Say there are 100 developers working on the same project.

When each developer pushes their changeset to the central repo (origin master), are they forced to pull/merge locally to get all the updates before pushing?

Or as long as they all worked on different files and a merge isn't required, they won't be forced to do so?

Push does not do an automatic pull. If many developers are working on a single updated branch, it's advisable for them to always do

git pull --rebase && git push

The scenario you describe is not allowed: git remote repositories do not allow pushes to branches when these are not fast forwards .

Say you want to push to branch b . Remote is at point r . Your dev wants to push commits from his branch b to the remote b starting from point d up to its HEAD: this will not work if r is not strictly equal to d .

This is by design: if you were allowed to do this, you'd break every other developers' branches who work on the project, not to mention the very high chance of losing commits.
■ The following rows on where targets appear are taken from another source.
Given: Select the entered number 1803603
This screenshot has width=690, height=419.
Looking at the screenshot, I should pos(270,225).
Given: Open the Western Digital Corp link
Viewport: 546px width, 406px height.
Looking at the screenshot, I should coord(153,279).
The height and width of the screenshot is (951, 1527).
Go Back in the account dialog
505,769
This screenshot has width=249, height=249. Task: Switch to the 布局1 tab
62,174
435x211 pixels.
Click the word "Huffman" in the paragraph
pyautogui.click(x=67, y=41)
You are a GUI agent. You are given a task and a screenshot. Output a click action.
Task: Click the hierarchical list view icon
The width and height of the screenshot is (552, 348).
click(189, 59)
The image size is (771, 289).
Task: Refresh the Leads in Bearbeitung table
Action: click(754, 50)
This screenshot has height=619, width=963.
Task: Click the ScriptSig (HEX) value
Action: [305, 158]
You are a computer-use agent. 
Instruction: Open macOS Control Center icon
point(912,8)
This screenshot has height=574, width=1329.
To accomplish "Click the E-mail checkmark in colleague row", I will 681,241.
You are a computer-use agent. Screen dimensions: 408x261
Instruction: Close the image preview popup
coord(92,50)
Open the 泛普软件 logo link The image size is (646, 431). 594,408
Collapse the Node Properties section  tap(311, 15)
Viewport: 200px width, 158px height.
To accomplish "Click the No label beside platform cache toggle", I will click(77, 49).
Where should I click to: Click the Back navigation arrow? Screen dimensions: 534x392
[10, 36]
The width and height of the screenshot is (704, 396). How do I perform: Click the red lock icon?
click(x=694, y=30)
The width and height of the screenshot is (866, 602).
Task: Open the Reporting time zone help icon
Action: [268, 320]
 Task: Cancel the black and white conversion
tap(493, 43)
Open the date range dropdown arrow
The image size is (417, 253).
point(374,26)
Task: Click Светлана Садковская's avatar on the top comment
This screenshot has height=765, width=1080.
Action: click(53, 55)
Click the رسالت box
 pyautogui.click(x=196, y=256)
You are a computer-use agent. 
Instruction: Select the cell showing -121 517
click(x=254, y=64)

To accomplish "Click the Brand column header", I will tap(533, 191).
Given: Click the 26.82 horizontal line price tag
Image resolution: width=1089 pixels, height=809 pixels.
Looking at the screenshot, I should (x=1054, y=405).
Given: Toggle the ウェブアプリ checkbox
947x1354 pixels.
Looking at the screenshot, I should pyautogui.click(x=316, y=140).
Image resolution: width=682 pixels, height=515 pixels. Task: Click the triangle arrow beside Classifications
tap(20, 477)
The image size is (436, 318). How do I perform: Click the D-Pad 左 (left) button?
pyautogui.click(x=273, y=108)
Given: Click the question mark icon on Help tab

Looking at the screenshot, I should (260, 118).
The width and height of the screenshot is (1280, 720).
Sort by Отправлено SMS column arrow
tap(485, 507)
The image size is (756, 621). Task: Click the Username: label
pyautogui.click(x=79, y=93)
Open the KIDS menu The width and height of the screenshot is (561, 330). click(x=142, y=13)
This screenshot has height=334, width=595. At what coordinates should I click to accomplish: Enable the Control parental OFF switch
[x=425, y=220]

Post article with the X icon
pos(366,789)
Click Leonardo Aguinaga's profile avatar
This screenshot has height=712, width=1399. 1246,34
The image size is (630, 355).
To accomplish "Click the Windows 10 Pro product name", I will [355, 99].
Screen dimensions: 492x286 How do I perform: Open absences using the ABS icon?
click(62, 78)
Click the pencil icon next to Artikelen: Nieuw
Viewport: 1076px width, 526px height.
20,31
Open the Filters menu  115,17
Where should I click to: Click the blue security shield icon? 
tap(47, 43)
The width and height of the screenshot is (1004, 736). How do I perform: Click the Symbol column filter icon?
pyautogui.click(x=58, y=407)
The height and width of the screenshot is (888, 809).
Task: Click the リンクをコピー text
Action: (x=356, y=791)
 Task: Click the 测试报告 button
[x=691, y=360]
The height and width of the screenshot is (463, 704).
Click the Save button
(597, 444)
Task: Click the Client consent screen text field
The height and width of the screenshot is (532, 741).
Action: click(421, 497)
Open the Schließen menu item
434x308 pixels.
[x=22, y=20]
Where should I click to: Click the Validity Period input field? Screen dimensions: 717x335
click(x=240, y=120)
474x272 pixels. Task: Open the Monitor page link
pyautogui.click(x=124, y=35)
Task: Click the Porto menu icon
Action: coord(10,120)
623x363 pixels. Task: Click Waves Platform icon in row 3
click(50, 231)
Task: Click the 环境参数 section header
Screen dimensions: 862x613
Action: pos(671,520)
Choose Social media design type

Devs have their local reflogs, sure, but still.

Short answer: yes, they will have to have fetched and merged in any other changes on the branch they are pushing to.

Longer answer: Git purposefully does not try to be smart as to whether changes need merging into one another: as far as Git is concerned, the history has changed, so the tree will need merging client-side. Thankfully, in most cases this is as simple as a git pull or a git pull --rebase , followed by a quick check on what the changes were and whether everything still works.